-- The tasks --
1 > In the text on Aboriginal perspectives, reproduce word for word the passage starting at "A new SLM street" and ending at "cultures and histories.".
2 > Answer these questions from the text on Aboriginal perspectives:
(a) Through which Federal Government program did the funding for the site come?
(b) What word is used locally for country?
(c) What does the new SLM street walk let students see?
--- Start of Given text ---
Raising the prominence of Aboriginal perspectives


With the assistance of funding for the site of first Government House at the Museum of Sydney from the Federal Government through the Protecting National Historic Sites program, the Learning Team have seen a number of successes in in their efforts to raise the prominence of Aboriginal perspectives related to the site, in their school excursion programs and teaching practice.

Working with Shannon Foster, a Sydney Dharawal Saltwater Knowledge Keeper, the team have designed a new year 5 and 6 program called Garuwanga Gurad (Stories from Country in local Sydney Aboriginal language). Pilots were successfully conducted in August and we are excited to  officially launch the program in the coming weeks. Through the program students explore and empathise with Aboriginal and non-Aboriginal perspectives of the expanding colony in 1800s Sydney. They also look at how decisions made in First Government House, while on the site of the building’s remain, at the Museum of Sydney. Local Aboriginal language is used throughout and students are encouraged to use specific repeated words, such as country – known locally as gurad.

A new SLM street walk designed specifically to work with this program allows students to walk through the surrounding area and see places of significance to Aboriginal people and learn more about local cultures and histories.
--- End of Given text ---
--- Start of Dataset extract ---
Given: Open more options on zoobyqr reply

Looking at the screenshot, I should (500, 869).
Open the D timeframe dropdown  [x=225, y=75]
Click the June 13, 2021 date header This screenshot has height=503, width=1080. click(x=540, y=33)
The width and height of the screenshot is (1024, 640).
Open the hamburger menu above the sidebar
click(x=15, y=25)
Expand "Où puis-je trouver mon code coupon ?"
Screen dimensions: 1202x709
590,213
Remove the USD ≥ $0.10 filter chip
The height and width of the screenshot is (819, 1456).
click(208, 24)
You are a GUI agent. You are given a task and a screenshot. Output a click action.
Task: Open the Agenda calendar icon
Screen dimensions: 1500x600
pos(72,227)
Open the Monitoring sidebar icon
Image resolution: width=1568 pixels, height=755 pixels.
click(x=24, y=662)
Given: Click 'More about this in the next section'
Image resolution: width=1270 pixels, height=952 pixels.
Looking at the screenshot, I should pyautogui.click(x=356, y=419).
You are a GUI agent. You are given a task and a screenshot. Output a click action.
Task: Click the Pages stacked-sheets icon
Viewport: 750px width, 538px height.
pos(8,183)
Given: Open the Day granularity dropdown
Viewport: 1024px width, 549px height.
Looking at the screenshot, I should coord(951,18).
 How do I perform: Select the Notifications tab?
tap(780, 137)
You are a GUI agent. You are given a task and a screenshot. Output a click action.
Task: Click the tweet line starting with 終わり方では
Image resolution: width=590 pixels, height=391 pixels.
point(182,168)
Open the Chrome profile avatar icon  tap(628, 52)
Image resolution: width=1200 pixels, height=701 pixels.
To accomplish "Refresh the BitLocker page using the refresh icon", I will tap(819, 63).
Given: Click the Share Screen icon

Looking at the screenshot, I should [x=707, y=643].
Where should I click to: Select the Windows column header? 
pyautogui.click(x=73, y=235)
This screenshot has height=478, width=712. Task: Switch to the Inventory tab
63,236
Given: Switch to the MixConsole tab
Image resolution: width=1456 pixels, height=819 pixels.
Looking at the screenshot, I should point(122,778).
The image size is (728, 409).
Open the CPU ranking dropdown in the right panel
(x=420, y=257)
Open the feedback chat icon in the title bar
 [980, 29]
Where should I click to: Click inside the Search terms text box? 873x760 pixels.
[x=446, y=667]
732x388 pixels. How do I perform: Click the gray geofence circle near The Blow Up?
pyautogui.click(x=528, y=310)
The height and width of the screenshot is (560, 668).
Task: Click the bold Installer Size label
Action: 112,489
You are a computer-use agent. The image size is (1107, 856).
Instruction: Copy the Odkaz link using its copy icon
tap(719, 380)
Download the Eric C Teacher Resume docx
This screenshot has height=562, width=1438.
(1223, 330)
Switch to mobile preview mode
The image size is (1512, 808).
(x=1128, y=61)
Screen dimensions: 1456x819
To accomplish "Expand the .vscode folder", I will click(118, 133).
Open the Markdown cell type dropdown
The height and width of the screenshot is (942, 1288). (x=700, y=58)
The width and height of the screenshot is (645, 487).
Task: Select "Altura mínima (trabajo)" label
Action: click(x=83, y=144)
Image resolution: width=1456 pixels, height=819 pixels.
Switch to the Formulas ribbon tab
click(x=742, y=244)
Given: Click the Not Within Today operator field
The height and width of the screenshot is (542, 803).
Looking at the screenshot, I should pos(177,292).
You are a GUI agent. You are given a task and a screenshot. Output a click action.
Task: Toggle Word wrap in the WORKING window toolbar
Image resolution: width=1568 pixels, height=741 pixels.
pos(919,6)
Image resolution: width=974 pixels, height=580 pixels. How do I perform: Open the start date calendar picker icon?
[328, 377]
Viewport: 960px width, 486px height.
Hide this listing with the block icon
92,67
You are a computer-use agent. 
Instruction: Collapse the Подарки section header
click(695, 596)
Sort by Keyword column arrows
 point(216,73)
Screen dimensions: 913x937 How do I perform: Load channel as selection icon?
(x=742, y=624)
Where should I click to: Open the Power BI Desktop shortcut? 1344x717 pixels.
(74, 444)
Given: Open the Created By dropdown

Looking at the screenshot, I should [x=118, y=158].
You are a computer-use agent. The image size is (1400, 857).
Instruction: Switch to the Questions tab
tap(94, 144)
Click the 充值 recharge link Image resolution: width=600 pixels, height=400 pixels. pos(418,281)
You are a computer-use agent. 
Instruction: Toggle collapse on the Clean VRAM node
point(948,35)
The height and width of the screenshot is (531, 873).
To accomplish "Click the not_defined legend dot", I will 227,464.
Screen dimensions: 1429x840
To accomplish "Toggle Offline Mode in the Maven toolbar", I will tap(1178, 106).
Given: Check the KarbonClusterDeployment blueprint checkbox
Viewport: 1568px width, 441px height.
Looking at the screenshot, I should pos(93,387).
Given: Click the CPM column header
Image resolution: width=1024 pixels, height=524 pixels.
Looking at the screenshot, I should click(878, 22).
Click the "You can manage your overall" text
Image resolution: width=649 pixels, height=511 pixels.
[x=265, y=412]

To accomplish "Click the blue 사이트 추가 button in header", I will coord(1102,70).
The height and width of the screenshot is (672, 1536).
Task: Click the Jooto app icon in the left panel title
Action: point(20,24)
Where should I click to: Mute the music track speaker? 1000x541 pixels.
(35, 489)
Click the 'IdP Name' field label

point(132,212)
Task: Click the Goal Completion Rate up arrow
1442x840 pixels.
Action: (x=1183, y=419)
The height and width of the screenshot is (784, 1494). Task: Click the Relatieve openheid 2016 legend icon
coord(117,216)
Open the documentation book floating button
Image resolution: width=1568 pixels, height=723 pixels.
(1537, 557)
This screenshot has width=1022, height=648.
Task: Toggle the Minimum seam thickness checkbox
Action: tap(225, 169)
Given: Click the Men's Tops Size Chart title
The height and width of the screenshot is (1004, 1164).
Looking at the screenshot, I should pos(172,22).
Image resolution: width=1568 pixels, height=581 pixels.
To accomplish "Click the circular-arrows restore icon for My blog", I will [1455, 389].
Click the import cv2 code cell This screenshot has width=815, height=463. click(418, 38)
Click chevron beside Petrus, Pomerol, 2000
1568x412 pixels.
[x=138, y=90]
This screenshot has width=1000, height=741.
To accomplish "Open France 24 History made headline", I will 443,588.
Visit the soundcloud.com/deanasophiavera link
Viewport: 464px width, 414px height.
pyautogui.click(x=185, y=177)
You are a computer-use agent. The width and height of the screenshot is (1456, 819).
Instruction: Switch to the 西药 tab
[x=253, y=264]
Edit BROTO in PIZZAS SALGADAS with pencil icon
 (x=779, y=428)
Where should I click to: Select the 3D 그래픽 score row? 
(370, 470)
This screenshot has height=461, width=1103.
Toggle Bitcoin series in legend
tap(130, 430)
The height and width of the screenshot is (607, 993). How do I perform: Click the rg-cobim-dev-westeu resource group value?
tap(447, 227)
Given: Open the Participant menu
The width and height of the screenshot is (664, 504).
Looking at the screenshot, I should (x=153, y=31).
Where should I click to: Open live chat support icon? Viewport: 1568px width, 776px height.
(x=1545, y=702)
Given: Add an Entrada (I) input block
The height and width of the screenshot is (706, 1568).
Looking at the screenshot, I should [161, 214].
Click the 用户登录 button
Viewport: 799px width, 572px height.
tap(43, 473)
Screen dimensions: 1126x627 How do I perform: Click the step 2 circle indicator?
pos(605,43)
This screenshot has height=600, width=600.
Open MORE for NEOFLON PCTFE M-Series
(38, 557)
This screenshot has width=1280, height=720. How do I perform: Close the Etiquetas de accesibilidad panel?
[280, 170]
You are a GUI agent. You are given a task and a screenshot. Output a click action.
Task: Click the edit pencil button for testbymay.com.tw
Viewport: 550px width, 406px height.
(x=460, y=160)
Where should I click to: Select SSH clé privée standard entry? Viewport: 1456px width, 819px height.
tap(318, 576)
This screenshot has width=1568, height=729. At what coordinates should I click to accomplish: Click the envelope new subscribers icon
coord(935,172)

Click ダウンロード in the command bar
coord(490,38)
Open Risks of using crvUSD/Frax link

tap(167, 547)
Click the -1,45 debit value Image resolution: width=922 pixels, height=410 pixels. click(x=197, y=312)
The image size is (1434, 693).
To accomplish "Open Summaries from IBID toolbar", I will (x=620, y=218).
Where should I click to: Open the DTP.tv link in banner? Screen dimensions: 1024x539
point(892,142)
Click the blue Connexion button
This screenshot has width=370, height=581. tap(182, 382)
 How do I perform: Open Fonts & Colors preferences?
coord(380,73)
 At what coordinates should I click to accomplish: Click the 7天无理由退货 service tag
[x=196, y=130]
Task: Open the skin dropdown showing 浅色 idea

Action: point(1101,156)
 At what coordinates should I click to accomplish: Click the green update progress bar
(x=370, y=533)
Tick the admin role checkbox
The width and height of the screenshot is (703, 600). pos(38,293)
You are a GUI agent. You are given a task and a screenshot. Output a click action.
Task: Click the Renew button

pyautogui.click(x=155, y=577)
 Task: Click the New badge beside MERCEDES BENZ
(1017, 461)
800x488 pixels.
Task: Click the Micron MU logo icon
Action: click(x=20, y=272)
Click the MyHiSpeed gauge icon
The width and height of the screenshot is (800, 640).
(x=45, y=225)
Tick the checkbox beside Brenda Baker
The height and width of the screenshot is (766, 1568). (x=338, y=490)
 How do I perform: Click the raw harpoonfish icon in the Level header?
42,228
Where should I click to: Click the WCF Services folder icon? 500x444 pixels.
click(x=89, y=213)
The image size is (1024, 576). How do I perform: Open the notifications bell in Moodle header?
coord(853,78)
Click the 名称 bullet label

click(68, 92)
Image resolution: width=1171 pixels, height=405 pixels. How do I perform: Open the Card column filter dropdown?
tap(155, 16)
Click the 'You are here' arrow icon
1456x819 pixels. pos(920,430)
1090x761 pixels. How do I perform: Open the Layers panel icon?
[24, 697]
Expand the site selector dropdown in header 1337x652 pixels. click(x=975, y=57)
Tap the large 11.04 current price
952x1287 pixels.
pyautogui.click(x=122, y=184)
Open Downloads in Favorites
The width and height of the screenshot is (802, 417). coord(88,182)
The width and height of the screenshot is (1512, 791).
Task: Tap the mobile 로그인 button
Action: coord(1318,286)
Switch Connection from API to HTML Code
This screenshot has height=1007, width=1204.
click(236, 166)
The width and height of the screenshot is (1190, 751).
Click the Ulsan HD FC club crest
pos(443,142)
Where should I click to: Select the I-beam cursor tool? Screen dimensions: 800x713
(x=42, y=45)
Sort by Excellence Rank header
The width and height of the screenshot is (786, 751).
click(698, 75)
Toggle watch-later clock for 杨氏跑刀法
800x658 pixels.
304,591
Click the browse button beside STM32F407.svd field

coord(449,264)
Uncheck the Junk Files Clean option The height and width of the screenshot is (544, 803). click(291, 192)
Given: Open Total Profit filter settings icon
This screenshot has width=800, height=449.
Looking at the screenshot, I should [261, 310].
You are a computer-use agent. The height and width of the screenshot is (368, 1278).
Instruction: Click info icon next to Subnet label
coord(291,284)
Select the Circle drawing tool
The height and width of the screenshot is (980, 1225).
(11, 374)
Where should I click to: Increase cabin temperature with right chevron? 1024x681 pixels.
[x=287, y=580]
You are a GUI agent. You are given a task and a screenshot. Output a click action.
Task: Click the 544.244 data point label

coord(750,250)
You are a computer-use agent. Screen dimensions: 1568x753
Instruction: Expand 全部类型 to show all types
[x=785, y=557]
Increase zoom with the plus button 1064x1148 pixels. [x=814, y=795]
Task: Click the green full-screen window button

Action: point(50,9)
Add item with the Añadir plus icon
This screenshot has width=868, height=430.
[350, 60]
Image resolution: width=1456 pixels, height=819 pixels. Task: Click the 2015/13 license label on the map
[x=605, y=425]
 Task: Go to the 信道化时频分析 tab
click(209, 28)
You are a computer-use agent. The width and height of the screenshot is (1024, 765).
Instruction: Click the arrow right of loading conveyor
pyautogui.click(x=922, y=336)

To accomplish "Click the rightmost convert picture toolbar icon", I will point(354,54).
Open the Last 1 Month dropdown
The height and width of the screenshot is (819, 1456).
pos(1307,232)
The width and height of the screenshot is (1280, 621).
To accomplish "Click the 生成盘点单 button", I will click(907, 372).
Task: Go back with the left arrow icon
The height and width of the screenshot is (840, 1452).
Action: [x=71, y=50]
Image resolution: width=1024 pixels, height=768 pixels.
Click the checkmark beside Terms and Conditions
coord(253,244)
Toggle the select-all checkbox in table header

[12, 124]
--- End of Dataset extract ---
-- Expected responses --
1 >
A new SLM street walk designed specifically to work with this program allows students to walk through the surrounding area and see places of significance to Aboriginal people and learn more about local cultures and histories.

2 >
(a) The Protecting National Historic Sites program.
(b) Gurad.
(c) Places of significance to Aboriginal people in the surrounding area.